# Amazon Comprehend Sentiment Analysis 

Amazon Comprehend can be used to perform sentiment analysis. You can accurately analyze customer interactions, including social media posts, reviews, customer interaction transcripts to improve your products and services.

You can use Amazon Comprehend to determine the sentiment of a document. You can determine if the sentiment is positive, negative, neutral, or mixed. For example, you can use sentiment analysis to determine the sentiments of comments on a blog posting to determine if your readers liked the post.

Determine sentiment operations can be performed using any of the primary languages supported by Amazon Comprehend. All documents must be in the same language.

You can use any of the following operations to detect the sentiment of a document or a set of documents.

 DetectSentiment

 BatchDetectSentiment

 StartSentimentDetectionJob

The operations return the most likely sentiment for the text as well as the scores for each of the sentiments. The score represents the likelihood that the sentiment was correctly detected. For example, in the example below it is 95 percent likely that the text has a Positive sentiment. There is a less than 1 percent likelihood that the text has a Negative sentiment. You can use the SentimentScore to determine if the accuracy of the detection meets the needs of your application.
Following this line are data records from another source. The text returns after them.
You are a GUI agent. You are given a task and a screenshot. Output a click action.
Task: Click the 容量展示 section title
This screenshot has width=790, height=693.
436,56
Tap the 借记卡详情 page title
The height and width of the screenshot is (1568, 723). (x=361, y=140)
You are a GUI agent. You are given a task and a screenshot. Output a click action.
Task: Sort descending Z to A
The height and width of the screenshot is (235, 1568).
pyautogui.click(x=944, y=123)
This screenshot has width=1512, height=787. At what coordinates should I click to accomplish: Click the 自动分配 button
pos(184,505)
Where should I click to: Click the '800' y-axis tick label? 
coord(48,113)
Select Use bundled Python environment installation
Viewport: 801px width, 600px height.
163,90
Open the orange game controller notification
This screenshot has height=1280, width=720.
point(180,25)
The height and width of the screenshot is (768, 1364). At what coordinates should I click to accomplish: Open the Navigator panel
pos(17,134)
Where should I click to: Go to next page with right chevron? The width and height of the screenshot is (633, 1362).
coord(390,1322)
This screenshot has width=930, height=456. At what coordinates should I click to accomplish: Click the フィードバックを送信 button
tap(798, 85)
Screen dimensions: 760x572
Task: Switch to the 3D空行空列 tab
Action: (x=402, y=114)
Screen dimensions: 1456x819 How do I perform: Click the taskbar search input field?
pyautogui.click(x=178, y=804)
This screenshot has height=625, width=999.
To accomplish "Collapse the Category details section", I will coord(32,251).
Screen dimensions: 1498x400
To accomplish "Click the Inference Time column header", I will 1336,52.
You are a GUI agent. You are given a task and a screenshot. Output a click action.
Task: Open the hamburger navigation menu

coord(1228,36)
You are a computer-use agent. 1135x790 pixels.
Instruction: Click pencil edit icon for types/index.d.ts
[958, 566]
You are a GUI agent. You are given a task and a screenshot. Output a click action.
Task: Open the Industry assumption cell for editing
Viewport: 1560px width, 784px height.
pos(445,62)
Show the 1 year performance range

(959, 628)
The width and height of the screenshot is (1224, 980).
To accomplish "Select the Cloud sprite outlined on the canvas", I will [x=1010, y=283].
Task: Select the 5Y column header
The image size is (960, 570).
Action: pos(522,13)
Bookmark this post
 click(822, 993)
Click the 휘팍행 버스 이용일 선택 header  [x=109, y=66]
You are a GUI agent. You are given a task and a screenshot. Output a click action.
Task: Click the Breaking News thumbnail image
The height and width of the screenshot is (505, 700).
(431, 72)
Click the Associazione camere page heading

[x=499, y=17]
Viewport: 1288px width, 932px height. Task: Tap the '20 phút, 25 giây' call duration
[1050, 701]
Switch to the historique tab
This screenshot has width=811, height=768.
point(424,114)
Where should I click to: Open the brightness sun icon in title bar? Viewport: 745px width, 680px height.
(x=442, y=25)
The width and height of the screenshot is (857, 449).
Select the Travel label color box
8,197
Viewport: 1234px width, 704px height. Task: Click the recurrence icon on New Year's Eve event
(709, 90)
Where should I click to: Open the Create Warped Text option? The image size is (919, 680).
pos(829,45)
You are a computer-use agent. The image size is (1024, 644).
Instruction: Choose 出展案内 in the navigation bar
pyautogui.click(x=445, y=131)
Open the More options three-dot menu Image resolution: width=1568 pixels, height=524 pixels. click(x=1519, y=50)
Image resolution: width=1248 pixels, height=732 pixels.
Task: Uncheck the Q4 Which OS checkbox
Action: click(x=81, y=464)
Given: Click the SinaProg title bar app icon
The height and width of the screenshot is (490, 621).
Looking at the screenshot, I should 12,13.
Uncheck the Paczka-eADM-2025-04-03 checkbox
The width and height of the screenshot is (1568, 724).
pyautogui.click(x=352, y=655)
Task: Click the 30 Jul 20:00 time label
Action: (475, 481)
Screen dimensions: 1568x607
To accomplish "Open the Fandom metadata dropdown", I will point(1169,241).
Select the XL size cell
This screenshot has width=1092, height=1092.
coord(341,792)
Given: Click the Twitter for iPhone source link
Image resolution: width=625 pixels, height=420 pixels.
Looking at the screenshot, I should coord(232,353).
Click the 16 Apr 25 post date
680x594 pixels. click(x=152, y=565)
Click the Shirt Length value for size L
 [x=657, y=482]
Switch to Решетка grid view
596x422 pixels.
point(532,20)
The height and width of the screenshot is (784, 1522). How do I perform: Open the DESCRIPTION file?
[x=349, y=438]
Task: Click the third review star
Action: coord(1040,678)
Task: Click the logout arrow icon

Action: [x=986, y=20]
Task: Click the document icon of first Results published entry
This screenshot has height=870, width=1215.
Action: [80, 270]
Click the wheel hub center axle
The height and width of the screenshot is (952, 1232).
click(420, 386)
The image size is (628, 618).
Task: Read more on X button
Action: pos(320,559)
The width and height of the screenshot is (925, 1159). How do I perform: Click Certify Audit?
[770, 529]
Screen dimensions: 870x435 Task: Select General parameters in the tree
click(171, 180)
The DetectSentiment operation returns an object that contains the detected sentiment and a SentimentScore object. The BatchDetectSentiment operation returns a list of sentiments and SentimentScore objects, one for each document in the batch. The StartSentimentDetectionJob operation starts an asynchronous job that produces a file containing a list of sentiments and SentimentScore objects, one for each document in the job. 



This lab includes step-by-step instructions for performing sentiment analysis using Amazon Comprehend.

## Setup

Let's start by specifying:

* AWS region.
* The IAM role arn used to give access to Comprehend API and S3 bucket.
* The S3 bucket that you want to use for training and model data.


In [79]:

import os
import boto3
import re
import json
import sagemaker
from sagemaker import get_execution_role

region = boto3.Session().region_name

role = get_execution_role()

bucket = sagemaker.Session().default_bucket()

In [80]:
prefix = "sagemaker/sentiment-analysis"
bucketuri="s3://"+bucket+"/"+prefix
print(bucketuri)
# customize to your bucket where you have stored the data

s3://sagemaker-us-east-1-340280328827/sagemaker/sentiment-analysis


## Data
Let's start by uploading the dataset the sample data s3 bucket.The sample dataset contains Amazon reviews taken from the larger dataset "Amazon reviews - Full", which was published with the article "Character-level Convolutional Networks for Text Classification" (Xiang Zhang et al., 2015). 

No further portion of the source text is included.